OpenAI Unveils GPT-4.5 as Research Preview Model

OpenAI has released GPT-4.5 as a research preview, representing their most advanced chat model with improved world knowledge, reduced hallucinations, and enhanced emotional intelligence. The model, available to Pro users and developers, demonstrates significant improvements in factual accuracy, creative tasks, and human collaboration compared to previous versions.

openai Feb 27, 2025

OpenAI has launched a research preview of GPT-4.5, described as their most advanced and capable chat model to date. The model represents progress in scaling both pre-training and post-training methodologies, building upon unsupervised learning techniques.

Key Advancements

Enhanced Unsupervised Learning

GPT-4.5 advances capabilities through two complementary intelligence paradigms:

  1. Unsupervised learning - Enhances world model precision and intuitive understanding, the foundation of models like GPT-3.5, GPT-4, and now GPT-4.5
  2. Reasoning scaling - Enables models to develop thought chains before responding, crucial for complex STEM and logical challenges (exemplified by models like OpenAI o1 and o3-mini)

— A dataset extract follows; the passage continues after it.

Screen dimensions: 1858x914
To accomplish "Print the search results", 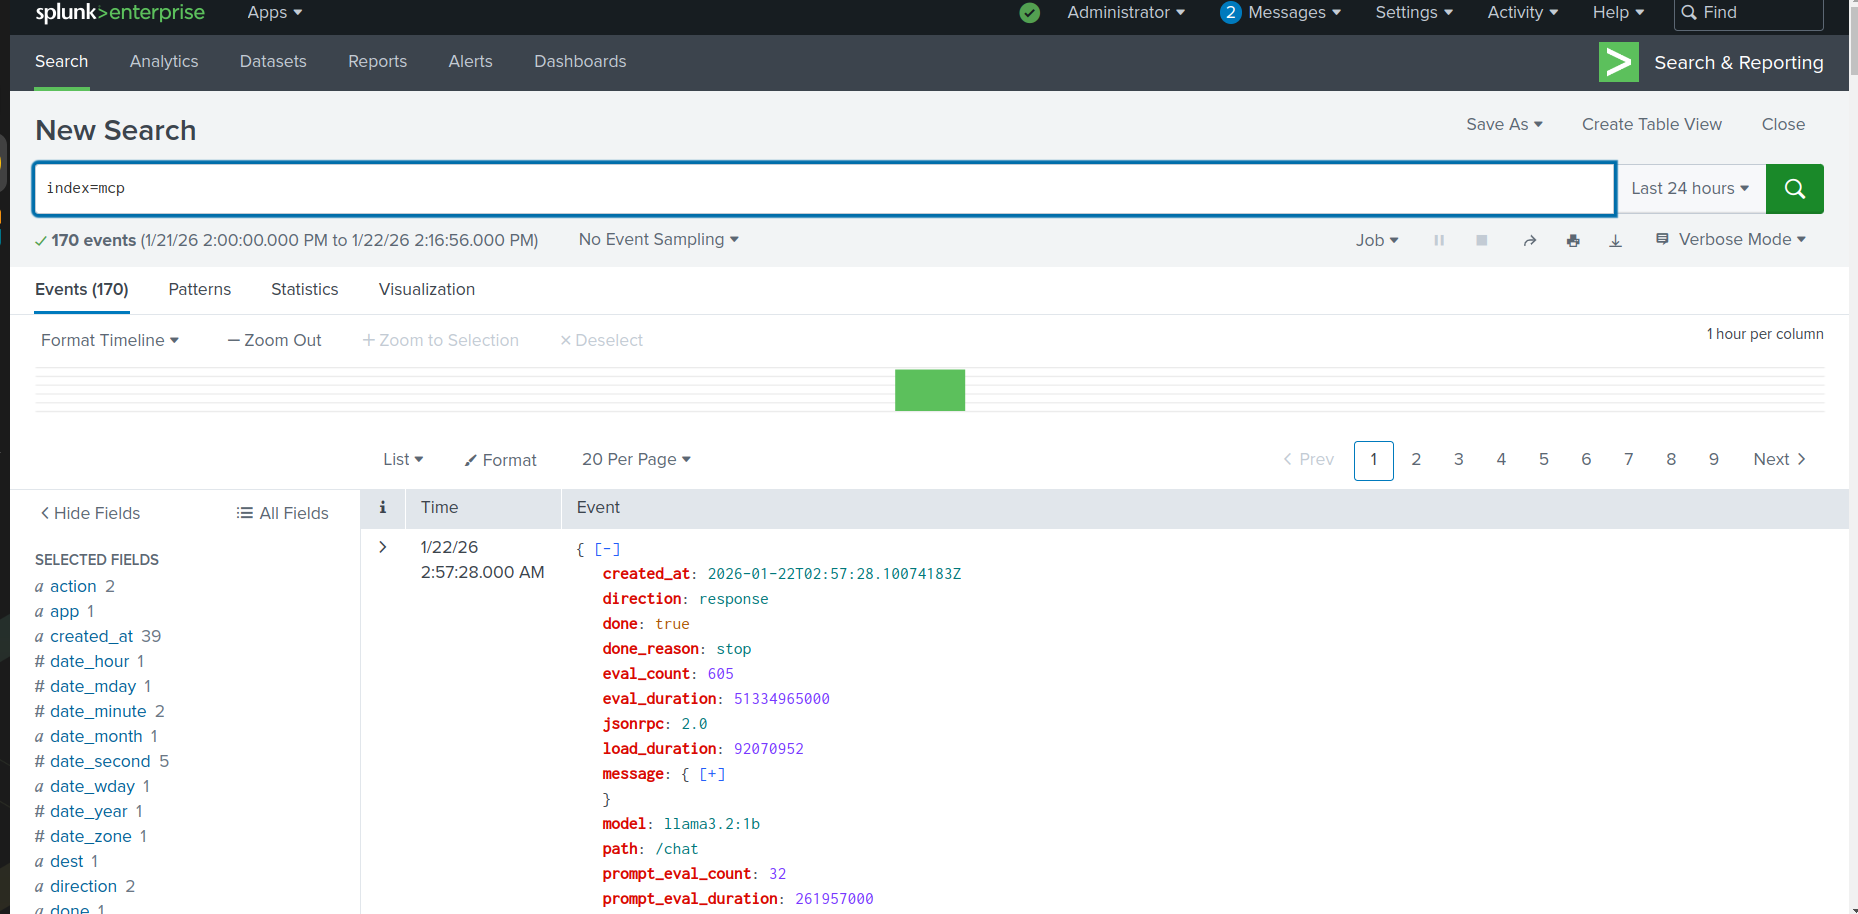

The model was developed using Microsoft Azure AI supercomputing infrastructure, incorporating architectural innovations and optimization improvements alongside expanded compute and data resources.

Performance Improvements

Factual Accuracy

  • SimpleQA Accuracy: GPT-4.5 achieves 62.5%, surpassing GPT-4o (38.2%), OpenAI o1 (47%), and o3-mini (15%)
  • Reduced Hallucinations: 37.1% hallucination rate compared to GPT-4o (61.8%), o1 (44%), and o3-mini (80.3%)

Human Preference Testing

GPT-4.5 demonstrated superior performance across multiple domains:

  • Creative intelligence: 56.8% preference over GPT-4o
  • Professional queries: 63.2% preference
  • Everyday tasks: 57.0% preference

Enhanced Human Collaboration

OpenAI has implemented novel scalable techniques allowing larger model training using data from smaller models. These advancements improve:

  • Model steerability and control
  • Nuanced understanding of context
  • Natural conversational flow
  • Emotional intelligence and social awareness
  • Creative and aesthetic capabilities

Benchmark Performance

GPT-4.5 shows significant improvements across academic benchmarks:

  • GPQA (science): 71.4% (vs. GPT-4o: 53.6%)
  • AIME '24 (math): 36.7% (vs. GPT-4o: 9.3%)
  • MMMLU (multilingual): 85.1% (vs. GPT-4o: 81.5%)
  • MMMU (multimodal): 74.4% (vs. GPT-4o: 69.1%)
  • SWE-Bench Verified: 38.0% (vs. GPT-4o: 30.7%)

Availability and Access

ChatGPT Integration

  • Immediate: Available to ChatGPT Pro subscribers
  • Next week: Rollout to Plus and Team users
  • Following week: Enterprise and Education users

The model includes support for:

  • Web search with current information
  • File and image processing
  • Canvas functionality for writing and coding tasks

Current limitations include lack of Voice Mode, video, and screensharing capabilities.

API Access

Developers on all paid tiers can access GPT-4.5 through:

  • Chat Completions API
  • Assistants API
  • Batch API

Supported features include:

  • Function calling capabilities
  • Structured Outputs
  • Real-time streaming
  • System message configuration
  • Vision capabilities via image inputs

Safety Measures

OpenAI has implemented enhanced safety protocols including:

  • Novel supervision techniques integrated with traditional supervised fine-tuning (SFT)
  • Reinforcement learning from human feedback (RLHF) methodologies
  • Comprehensive safety testing aligned with OpenAI's Preparedness Framework
  • Detailed evaluation results published in an accompanying system card

Future Direction

While GPT-4.5 excels at pattern recognition and creative insights without explicit reasoning, OpenAI views the integration of reasoning capabilities as essential for future models. The organization believes that combining pre-training advances with reasoning capabilities will produce more capable foundation models for reasoning and tool-using agents.

Due to the model's substantial computational requirements and associated costs, OpenAI is evaluating its long-term API availability based on user feedback and demonstrated value for specific applications.